Even for those who weren’t living in New York City during that time, the Stretch and Bobbito show was recognized and celebrated as one of the illest hip-hop radio shows during their run in the ’90s. But after you guys came into your own, and the Internet radio situation ended, the floodgates opened up, major guests opened up, and you and Chris Morrow introduced the Loud Speakers Network.
RZA, Spike Lee, DMC, and while we’re doing the show, Chris was like, “This is great and all, but what’s the end game? Let’s bring new podcasts to the game.” So we had Sneaker Fiends Unite, which was another podcast that we launched with Premium Pete and Dallas Penn about sneakers; we launched Fan Bros and another show called Reality Check. And then we launched a show called The Read with Kid Fury and Crissle, and that shit was the next level. The first week they dropped, it was okay; the second week, they did our numbers; the third week, they passed us and ain’t never looked back.

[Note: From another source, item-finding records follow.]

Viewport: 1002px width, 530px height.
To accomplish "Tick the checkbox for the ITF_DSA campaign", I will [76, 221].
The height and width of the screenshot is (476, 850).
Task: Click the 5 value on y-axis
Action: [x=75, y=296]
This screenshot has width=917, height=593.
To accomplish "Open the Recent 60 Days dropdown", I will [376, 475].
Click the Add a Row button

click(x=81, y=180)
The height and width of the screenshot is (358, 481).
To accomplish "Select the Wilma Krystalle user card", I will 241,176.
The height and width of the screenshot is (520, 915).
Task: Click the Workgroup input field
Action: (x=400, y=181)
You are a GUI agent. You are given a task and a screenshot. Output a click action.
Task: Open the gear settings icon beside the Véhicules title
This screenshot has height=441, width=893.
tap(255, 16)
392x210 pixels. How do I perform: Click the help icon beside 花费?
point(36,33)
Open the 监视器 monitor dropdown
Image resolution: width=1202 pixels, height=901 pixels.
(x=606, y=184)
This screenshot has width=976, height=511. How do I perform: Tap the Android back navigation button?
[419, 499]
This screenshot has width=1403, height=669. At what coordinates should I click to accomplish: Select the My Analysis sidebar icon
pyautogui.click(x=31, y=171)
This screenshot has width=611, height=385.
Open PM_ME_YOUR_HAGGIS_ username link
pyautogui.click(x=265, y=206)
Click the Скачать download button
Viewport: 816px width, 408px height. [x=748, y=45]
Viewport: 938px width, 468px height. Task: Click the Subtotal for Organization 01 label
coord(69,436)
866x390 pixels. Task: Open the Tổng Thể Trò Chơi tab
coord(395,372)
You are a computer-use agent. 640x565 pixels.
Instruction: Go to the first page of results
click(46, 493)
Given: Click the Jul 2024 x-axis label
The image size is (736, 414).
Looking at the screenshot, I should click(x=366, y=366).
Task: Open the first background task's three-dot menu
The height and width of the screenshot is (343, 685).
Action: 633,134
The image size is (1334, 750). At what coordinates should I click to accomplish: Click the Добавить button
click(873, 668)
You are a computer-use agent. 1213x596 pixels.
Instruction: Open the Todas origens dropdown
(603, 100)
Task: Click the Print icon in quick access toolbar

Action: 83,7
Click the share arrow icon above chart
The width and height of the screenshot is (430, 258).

So you obviously don’t feel a certain kind of way about the competitive podcast marketplace, because you’re putting other people on. Or do you truly have an “F-your-podcast” mentality?
It’s not a crabs-in-a-barrel mentality—that shit is just childish. I want everybody to thrive. We’re too grown for this, and there’s so much more that all of us can get from propping each other up. This tearing-down shit that some cats are really infusing into the game right now, I get it, but it’s bigger than us right now.
Then I’m sure it’s safe to assume there’s a lot more on the horizon for the Loud Speakers Network in the near future?
I don’t want to let the cat out the bag, because the tweets is watching, but to answer your question without getting too in depth: It’s really just about bringing a different level of quality, production wise, to the work we’re jumping into. Within the next year, we will have once again changed the rules of this game of hip-hop/urban multicultural podcasting.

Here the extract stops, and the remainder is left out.